Though the 10-month extension falls short of the two-year renewal the Bolivian government continues to lobby for, it is a significant victory given that a year ago, the Bush administration was threatening not to renew at all (as a way to punish Morales for his refusal to sign a bilateral free trade agreement).
Bolivia is one of the biggest recipients of funding for United States Agency for International Development (USAID) in the world—with more than $120 million flowing in annually, which goes toward everything from organic coffee farms to military anti-narcotic programs to health clinics to inner-city youth theaters.
Over the years, this funding has been a source of contention as allegations of a bias against Morales and his Movement Toward Socialism (MAS) Party have surfaced.
In a 2005 investigation for NACLA Report on the Americas magazine, journalist Reed Lindsay uncovered declassified internal State Department memos dated from 2002 that alleged USAID was directing its money to “help build moderate, pro-democracy political parties that can serve as a counterweight to the radical MAS or its successors.”
And recently published investigations into USAID, and specifically into its Office of Transition Initiatives (OTI), which handled “democracy promotion” work in Bolivia from 2004 until 2007, have been similarly alarming.
“In Bolivia, USAID-OTI has focused its efforts on the separatist movements in regions rich in natural resources, such as Santa Cruz and Cochabamba,” wrote Eva Golinger, a Venezuelan-American attorney, in “Washington’s Silent War on Venezuela and Bolivia,” a September 2007 article in Green Left Weekly. “The majority of the $13.3 million has been given to organizations and programs working toward ‘reinforcing regional governments,’ with the intention of weakening the Morales government.”
The Morales government has therefore made a show of its anger at USAID, declaring in August 2007, that “the door is open” for the group to leave Bolivia. But one month later, the government quietly signed a contract to renew USAID’s work here for another year.

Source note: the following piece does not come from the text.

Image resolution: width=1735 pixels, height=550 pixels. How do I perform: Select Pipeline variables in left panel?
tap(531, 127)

Though big steps—such as kicking USAID out—do not seem to be on the Morales agenda, the Bolivian president has taken small steps to fulfill his promise of lessening U.S. involvement in the country.
Economically, Bolivia today is far less dependent on the United States, especially given its close relationship with oil-rich ally Venezuela, and a five-year, $1 billion deal with Iran to finance everything from gas exploration to dairy farms.

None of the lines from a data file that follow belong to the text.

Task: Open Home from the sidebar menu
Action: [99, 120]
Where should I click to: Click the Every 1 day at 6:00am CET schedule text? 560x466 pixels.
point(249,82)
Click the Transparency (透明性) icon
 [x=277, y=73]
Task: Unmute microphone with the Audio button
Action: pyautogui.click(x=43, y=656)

In the last few days of February, Morales was once again lambasting the U.S. embassy here for conspiring against Bolivia’s newly written constitution, which must be approved or rejected in a national referendum this year.
But even in the wake of recent scandals, Morales has confirmed his commitment to making it work with the United States.
“We would never look to break neither diplomatic nor commercial relations,” he stated at a recent press conference, despite recent “political problems.”
The ice, though constantly thinning, seems far from breaking.